Some key metrics to pay attention to include:

  1. Traffic sources: learn where your audience is coming from to better understand what’s working.
  2. Top pages: is one blog generating 80 percent of your traffic? What can you do to replicate that experience with your next blog or build upon the content to increase its value?
  3. Exit pages: sometimes your exit pages don’t mean much. Other times they tell you that you’re missing a strong call to action to get the website visitor to your product pages once they’ve read your blog and explored your content. Spend some time digging in to see if customers are exiting where you want them to.
  4. Organic search traffic: how much traffic is coming from organic search? As you build out your blog content, you should see that number slowly grow month over month if your blogs are targeting effective keywords. With a small budget, you probably don’t have room for a full-blown SEO strategy but you can still watch your organic search traffic grow steadily.
  5. Visitors from ads: what’s happening when a visitor comes to your website after seeing your social media ads? Do they come in, feel overwhelmed, not know what to do next and leave? Or are they exploring, signing up for your email list and returning at a later date? If it’s the former, it’s time to figure out how to change that and ensure you’re providing them value during the visit and getting your money’s worth in advertising to them.

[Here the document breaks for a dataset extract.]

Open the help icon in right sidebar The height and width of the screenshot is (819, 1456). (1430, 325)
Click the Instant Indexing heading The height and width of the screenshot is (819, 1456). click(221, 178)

A $500 Digital Marketing Budget

Ultimately, you can do a lot with $500 thanks to the cost-effectiveness of digital marketing. And within a few months or a year, you might see enough sales to increase that budget to get even more out of your efforts.

Not sure where to get started in building a $500 digital marketing budget? Talk to the experts at New Light Digital. We offer a free consultation to guide you in working with whatever resources you have to grow your business online.

What is a Good Budget for Digital Marketing?

You should spend about 7-10 percent of your total revenue on marketing. That way, you can continue to grow your business no matter what stage you’re in.

How Do I Market My Business on a Shoestring Budget?

Take advantage of all organic opportunities and word-of-mouth advertising. Invest what little money you have in content marketing and a good website as the foundation of your marketing.

How Much do Small Businesses Spend on Digital Marketing?

According to the U.S. Small Business Administration, you should plan to spend 7-8 percent of gross revenue on marketing.